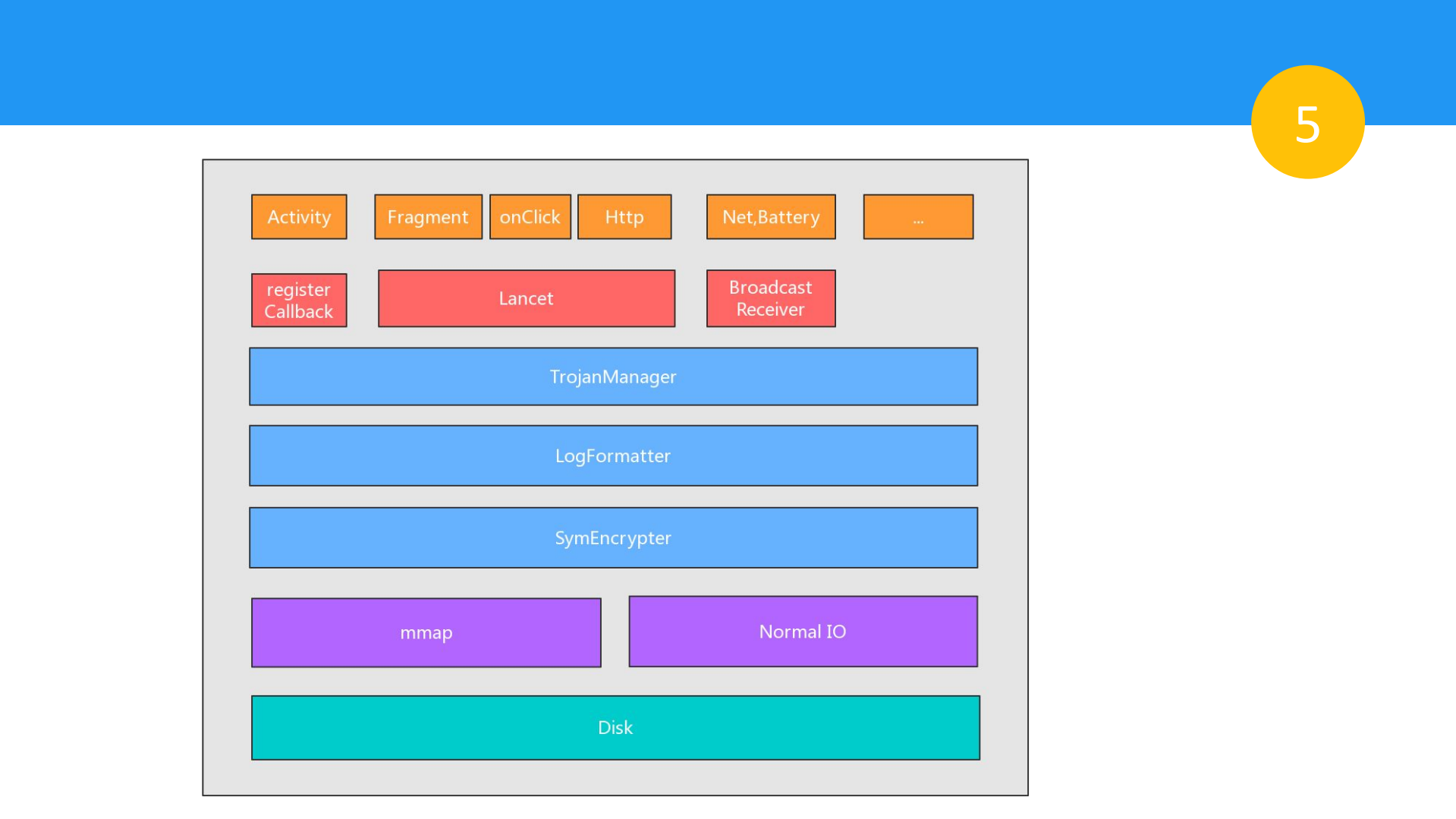Click the blue header banner
The image size is (1456, 819).
tap(607, 61)
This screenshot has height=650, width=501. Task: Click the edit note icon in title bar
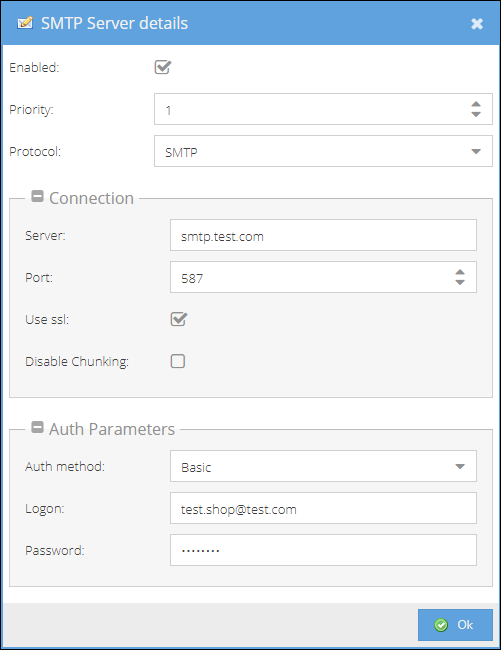pos(25,23)
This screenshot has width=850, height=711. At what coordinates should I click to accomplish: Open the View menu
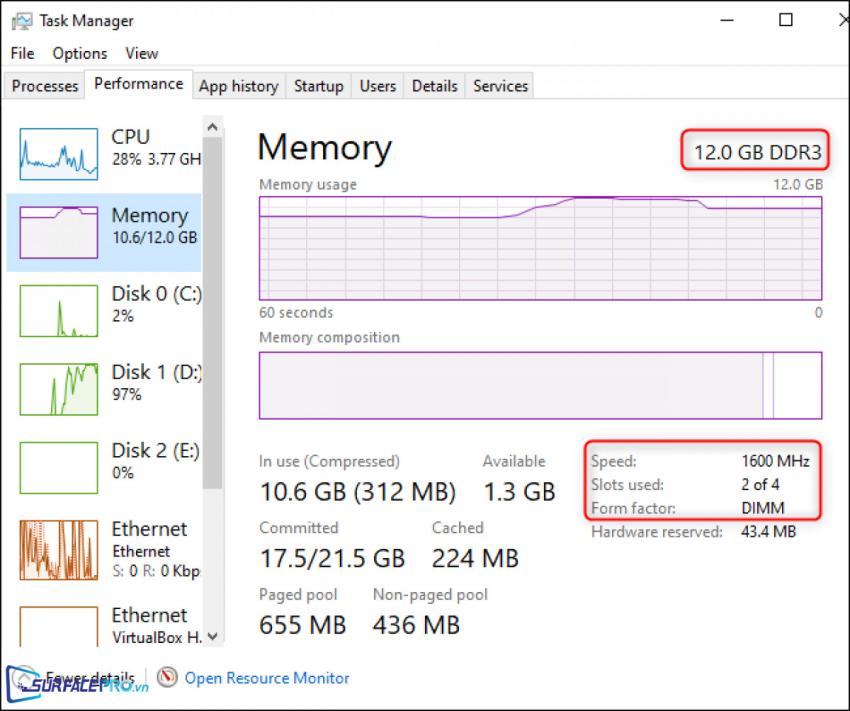[141, 53]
........
What to produce: Copy out, exactly and without pictures, each line from the one containing "This screenshot has height=650, width=501." through the final line of the entries, both ends included.

Answer area:
This screenshot has height=650, width=501. Task: Click the edit note icon in title bar
pos(25,23)
This screenshot has width=850, height=711. At what coordinates should I click to accomplish: Open the View menu
[141, 53]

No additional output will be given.